When a mikrotik router has multiple WAN facing IPs on the same interface what dictates the source IP when traffic leaves the router..?
Traffic generated by the router itself?
The Pref Source defined/listed under default route.
Natted traffic using masquerade?
The same as the pref source.
Natted traffic using src-nat?
The IP defined in the src-nat rule.
What about DST-NAT? IF traffic enters on one of the public IP’s that is DST-NATed to internal IP. What is the Src.IP on return packet as seen by external client?
Well source nat tells the router to provide the public IP of the specified interface vice private IP when packets leave the router out the specified interface.
Destination Nat tells the router that traffic forwarded to the router for a particular service should be sent to a particular lan IP and port.
The routes tell the router where traffic should generally go when forwarded from the LAN to the internet.
So for example If I have 3 fixed public IPs on WAN1 I would create three sourcenat rules with srcnat action to-addresses=specific public IP.
Thus any traffic going out any public IP will be given the public IP address of that interface and not the private LANIP.
One still has to ensure traffic is routed out those IPs, and thats a different matter but yes, one can use mangle rules and if necessary pref-source in the route rule as well.
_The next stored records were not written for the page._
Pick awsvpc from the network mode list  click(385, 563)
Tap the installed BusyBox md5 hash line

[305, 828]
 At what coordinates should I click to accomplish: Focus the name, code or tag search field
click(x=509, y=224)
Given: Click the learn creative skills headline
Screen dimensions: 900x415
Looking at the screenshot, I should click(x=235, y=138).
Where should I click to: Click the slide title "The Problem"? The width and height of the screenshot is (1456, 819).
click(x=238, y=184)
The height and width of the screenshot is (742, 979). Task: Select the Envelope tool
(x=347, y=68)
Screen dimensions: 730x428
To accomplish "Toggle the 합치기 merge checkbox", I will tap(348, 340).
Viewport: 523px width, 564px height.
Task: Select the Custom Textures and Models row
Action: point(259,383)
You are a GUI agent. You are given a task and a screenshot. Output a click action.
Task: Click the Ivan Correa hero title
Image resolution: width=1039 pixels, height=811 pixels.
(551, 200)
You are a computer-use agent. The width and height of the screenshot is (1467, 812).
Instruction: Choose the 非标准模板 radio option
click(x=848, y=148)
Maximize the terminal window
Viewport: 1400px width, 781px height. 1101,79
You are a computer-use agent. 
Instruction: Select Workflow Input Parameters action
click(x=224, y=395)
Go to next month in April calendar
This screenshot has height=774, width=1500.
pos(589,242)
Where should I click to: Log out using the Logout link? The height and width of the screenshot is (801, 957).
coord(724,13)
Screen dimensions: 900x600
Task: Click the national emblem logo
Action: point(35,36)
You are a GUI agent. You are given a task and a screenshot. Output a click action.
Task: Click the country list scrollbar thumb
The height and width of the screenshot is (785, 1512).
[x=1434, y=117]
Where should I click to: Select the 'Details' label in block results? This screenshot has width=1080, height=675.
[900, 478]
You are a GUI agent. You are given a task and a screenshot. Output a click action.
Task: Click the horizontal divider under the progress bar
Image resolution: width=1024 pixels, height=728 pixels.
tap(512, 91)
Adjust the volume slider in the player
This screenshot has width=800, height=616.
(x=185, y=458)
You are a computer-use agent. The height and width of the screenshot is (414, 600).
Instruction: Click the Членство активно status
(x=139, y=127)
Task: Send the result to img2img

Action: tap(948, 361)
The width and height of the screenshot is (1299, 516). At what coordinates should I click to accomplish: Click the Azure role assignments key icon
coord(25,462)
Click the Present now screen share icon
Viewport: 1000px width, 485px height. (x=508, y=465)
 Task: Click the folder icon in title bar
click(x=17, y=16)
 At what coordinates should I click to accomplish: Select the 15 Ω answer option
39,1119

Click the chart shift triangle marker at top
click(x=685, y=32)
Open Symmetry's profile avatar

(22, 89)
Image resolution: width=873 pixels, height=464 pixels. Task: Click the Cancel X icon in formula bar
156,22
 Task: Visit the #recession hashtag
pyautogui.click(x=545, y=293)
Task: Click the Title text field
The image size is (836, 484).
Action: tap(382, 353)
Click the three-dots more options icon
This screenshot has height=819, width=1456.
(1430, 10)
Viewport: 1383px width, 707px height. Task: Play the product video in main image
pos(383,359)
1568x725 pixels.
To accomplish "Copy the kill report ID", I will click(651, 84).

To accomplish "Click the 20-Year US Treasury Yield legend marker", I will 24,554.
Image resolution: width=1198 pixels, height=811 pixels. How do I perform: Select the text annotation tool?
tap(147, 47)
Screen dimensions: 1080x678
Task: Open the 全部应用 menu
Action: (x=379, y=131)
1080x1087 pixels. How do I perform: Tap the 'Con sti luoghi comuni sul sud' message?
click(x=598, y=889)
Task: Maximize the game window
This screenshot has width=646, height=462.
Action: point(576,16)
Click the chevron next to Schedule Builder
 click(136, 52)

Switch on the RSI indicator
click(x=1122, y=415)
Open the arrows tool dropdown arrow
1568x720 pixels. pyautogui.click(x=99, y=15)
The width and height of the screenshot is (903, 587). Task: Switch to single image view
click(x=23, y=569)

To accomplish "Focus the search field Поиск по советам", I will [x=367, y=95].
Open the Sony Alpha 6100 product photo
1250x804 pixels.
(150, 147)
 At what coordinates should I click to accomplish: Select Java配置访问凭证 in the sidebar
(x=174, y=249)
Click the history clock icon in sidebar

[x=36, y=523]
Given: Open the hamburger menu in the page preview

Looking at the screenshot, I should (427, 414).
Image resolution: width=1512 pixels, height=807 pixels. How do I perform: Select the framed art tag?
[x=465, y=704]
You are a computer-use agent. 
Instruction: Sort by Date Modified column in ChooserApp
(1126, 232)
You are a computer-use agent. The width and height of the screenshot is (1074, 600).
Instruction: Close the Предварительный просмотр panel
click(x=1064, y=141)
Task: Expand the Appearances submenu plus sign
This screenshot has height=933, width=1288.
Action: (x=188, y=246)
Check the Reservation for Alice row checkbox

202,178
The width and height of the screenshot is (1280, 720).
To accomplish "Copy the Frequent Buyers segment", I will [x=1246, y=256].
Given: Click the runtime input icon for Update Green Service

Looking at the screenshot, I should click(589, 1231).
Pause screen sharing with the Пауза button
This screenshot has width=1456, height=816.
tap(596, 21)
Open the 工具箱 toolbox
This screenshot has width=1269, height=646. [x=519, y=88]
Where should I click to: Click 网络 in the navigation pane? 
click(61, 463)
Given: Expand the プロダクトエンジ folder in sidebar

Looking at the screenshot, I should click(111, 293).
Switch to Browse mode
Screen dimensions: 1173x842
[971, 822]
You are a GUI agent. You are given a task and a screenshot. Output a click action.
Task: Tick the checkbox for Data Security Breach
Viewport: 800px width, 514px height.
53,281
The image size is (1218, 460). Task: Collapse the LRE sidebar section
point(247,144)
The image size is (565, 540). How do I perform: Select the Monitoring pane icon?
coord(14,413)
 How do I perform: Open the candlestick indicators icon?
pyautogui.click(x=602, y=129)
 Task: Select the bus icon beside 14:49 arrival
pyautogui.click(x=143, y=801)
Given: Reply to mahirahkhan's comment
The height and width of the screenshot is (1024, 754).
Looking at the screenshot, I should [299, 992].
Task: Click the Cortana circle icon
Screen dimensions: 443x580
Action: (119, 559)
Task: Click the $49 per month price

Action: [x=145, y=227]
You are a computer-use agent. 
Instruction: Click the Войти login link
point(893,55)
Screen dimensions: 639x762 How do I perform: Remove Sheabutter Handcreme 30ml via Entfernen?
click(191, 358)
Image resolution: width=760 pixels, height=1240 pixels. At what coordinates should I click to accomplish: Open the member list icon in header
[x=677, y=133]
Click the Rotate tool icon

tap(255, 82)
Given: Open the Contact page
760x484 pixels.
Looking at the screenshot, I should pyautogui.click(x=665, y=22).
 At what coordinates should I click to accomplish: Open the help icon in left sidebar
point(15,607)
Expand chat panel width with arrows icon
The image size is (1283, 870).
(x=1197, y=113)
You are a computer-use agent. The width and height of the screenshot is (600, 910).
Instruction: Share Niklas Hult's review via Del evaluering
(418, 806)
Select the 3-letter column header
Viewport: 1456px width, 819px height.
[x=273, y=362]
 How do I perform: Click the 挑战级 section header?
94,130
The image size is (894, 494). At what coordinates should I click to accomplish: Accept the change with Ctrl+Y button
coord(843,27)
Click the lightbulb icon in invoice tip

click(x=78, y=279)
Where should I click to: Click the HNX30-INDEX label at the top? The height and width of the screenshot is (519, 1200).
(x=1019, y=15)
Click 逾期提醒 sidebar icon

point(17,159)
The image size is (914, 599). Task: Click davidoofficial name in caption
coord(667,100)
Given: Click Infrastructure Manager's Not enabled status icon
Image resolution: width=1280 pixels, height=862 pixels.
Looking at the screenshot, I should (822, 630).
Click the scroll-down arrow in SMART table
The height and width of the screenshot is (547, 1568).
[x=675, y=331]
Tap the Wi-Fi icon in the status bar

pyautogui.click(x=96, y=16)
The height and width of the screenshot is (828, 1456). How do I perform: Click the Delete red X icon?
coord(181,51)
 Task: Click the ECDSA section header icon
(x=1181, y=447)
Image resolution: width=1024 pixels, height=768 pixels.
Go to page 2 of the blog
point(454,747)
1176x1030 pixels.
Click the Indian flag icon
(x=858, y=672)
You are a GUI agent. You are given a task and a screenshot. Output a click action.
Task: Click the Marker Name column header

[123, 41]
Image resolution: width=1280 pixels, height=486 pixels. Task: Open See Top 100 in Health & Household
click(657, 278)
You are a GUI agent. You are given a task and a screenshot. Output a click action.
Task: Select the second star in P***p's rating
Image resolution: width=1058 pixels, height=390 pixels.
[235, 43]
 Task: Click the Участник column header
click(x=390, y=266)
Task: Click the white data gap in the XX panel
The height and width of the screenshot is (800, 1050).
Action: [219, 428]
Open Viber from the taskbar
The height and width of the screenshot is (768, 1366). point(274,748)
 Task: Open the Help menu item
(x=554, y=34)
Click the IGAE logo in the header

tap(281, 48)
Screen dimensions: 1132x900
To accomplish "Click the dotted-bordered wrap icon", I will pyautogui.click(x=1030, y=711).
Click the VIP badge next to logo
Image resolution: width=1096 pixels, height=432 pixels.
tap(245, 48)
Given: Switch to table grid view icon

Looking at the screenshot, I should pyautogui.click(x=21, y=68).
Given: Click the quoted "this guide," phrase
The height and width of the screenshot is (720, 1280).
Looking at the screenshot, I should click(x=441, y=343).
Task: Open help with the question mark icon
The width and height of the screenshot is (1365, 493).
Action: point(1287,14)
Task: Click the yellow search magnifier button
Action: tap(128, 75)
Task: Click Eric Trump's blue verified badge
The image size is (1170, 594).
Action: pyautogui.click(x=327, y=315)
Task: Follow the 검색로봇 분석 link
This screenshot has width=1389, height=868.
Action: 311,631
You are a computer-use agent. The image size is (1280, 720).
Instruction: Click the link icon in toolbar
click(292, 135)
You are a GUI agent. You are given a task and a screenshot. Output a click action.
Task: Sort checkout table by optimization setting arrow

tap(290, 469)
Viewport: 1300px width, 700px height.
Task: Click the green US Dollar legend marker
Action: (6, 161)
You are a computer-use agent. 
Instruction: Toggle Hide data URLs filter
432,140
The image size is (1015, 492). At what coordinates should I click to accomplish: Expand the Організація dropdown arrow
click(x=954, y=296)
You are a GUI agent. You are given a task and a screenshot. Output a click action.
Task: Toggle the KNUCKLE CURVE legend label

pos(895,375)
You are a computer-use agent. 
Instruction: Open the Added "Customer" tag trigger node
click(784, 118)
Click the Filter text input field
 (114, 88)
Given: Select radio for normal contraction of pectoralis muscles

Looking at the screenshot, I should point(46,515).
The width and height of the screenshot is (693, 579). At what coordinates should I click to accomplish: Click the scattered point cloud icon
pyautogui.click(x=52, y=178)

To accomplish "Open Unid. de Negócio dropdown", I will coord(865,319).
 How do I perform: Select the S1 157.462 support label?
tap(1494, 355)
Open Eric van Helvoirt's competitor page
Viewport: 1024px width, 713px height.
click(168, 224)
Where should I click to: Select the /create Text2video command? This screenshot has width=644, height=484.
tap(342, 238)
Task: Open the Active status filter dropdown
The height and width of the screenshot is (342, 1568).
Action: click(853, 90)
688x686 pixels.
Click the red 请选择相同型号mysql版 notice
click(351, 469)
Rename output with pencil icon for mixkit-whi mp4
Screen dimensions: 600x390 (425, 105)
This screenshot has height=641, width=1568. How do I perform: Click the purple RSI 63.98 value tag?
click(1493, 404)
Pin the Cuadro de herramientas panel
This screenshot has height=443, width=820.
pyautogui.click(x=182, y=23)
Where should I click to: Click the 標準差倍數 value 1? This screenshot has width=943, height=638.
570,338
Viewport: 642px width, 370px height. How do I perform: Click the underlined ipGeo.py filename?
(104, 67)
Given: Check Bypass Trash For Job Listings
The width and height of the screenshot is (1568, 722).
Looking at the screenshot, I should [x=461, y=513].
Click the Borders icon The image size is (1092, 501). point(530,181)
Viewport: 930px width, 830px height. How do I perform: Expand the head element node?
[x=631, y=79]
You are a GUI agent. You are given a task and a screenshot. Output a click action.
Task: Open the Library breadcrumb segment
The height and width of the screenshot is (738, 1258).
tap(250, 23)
I’dont think you completly understood what i wanted to ask. I will try to explain better:
I would like to understand if DST-NAT maintains a NAT connection and return packet of already established connection will obey NAT table entry or it will use the PublicIP set SRC-NAT rule?
EG:
WAN1=has 220.220.220.2 and 220.220.220.3 PUBLIC IP’s. If i publish a simple HTTP service on internal 10.10.10.10:80 port on host over DST-NAT, what would be the SRC.IP on the return packet? Would it be 220.220.220.2 (as this is the IP in src nat rule) or it will show 220.220.220.3 because it was the IP that request came in (and was set in NAT table)?
It will be 220.220.220.3, because conntrack watches all connections and makes sure that everything is set correctly, i.e. if dstnat changed destination address to internal address, reply packets for this connection will get their source changed from internal address back to original address. Srcnat rules or preferred source have no say in this.
Is this also true for the UDP “connections”?
For example if i have some kind of UDP server behind NAT, would conntrack resolve UDP “connection” and the return IP would be the 220.220.220.3?